【中小企業の銀行対策】金融機関の本質が性悪説である背景とは?
今日は、中小企業の銀行対策として、金融機関の本質が性悪説である背景について考えてみます。
今日の論点は、以下の2点です。
1 金融機関は昔から痛い目に遭ってきた
2 金融機関に限らず世の中は性悪説で溢れている
どうぞ、ご一読下さい。
1 金融機関は昔から痛い目に遭ってきた
中小企業、とりわけ非上場のオーナー会社からすれば、取引金融機関、特に、メインバンクは資金調達の大切なステークホルダーです。
中小企業経営者は、メインバンクとガッツリ握るためにも、金融機関というユニークな組織特性をしっかり把握しておくことが、極めて重要です。
金融機関の組織特性として挙げられるものの一つが、「性悪説を前提にしている」ということです。
つい最近、メガバンクの雄である天下の三菱UFJ銀行で役席者が貸金庫から金品を盗み出すという前代未聞の大事件が明るにみでて、多くの中小企業経営者から、「あの三菱銀行が!」とか、「天下のUFJで何ていうことや!!」と嘆きの声が多く聞かれました。
折しも、今日、またしても、メガバンクの一角を担うみずほ銀行でも、行員による貸金庫窃盗事件が報じられました。
メガバンクの行員の賃金水準は、中小企業のそれをはるかに上回るもので、激務ではあるものの、高待遇であることは疑いなく、「なんで、メガバンクの行員が悪さをするのか意味わからん」というのが世間の率直な反応だといえます。
貸金庫の管理のみならず、金融機関の営業店では、現金をはじめ、多くの「現物」を取り扱っているため、定期的に検査部の検査役(概ね支店長級の人)が本検査や部分検査で営業店を臨店し、不正が行われていないかチェックを重ねています。
にもかかわらず、メガバンクでの相次ぐ不祥事は目を覆いたくなるものがあります。
銀行内部にとどまらず、特に、金融機関の歴史は融資先との相次ぐトラブルとの闘いでもありました。

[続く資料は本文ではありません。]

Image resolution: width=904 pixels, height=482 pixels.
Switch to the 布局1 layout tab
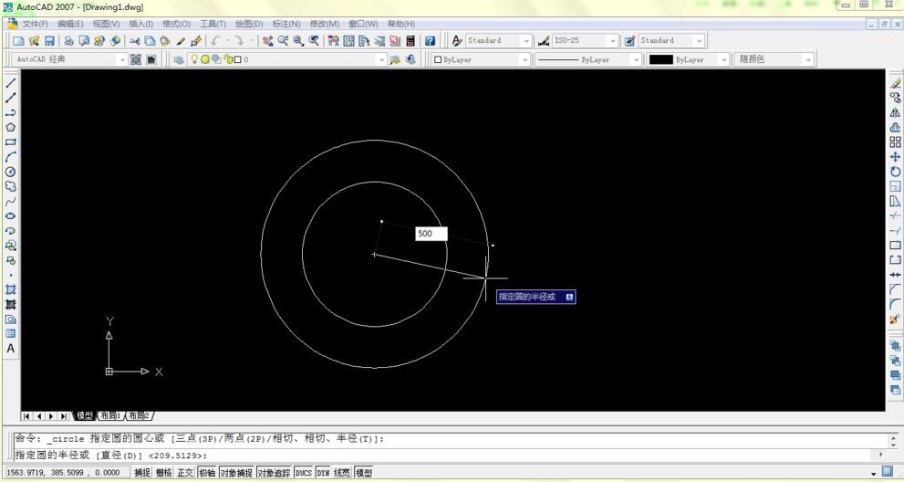[x=110, y=416]
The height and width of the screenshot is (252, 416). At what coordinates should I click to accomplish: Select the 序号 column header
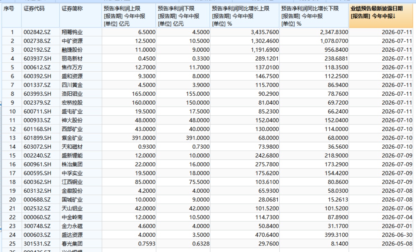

融資を引っ張るために、粉飾決算は未だなくなっておらず、古くて新しい金融機関の課題ともいえます。
資金に詰まった建設業者が架空の工事請負契約書と請書を偽造して工事見合いの引当融資を受けても、工事自体が架空なので、返済原資となる最終の工事代金はいつまで経っても入金されず、返済の見込みが立たなくなることも散見されました。
架空の工事の引当融資を防止するため、金融機関担当者は、引当融資の審査の際には、実際の現場に行って、間違いなく工事がスタートしている現場と、工事の概要を示す看板を写真撮影することが必須となっています。
このようなことから、金融機関は、おそらく、どの業種、業態よりも、コンプライアンスにうるさい組織であることは間違いなさそうです。

2 金融機関に限らず世の中は性悪説で溢れている
金融機関がコンプライアンスを非常に重要視している背景について、上記でお話ししました。
中小企業経営者からすると、金融機関とのやりとりの中で、「こりゃ、やりすぎなんと違いますか?」と違和感を感じたとしても、その背景には、金融機関が不正やトラブルの歴史からその防止策を学んできた結果であると納得するほかなさそうです。
とはいえ、世の中、コンプラ流行りです。
上司が部下に業務の中、「こうやってすべきやで」と言ったつもりなのに、それが場合によっては指導ではなく、パワハラだと認定されてしまったりすれば、上司の方が部下に忖度しなければならなくなってしまいます。
容易に「今日は2時間残業で、皆、頑張ろう!」と気合を入れることも躊躇してしまいます。
特に異性に対しては、もっともっとデリケートで、女性でも男性でも、「それ、セクハラです」と一刀両断されてしまいかねません。
「〇〇ちゃん、今日も可愛いねえ」などのおベッカも御法度です。
正直、昭和45年生まれの北出とすれば、正直なところ、「ちょっとやりすぎでは・・・」と感じてしまいます。
とはいえ、パワハラやセクハラと認定されてしまいかねない行為は、労働争議の火種にも発展しかねません。
そこらあたり、中小企業経営者は、「やりすぎと違うん」と感じられる金融機関のコンプライアンスのあり方を見習うことも一考です。
このように、金融機関のみならず、世の中は性悪説で溢れています。
中小企業経営者は、財務体質強化に加えて、自社でできるコンプライアンスを積極的に推進し、令和の時代にマッチした会社に改造する弛まぬ努力が必要なのです。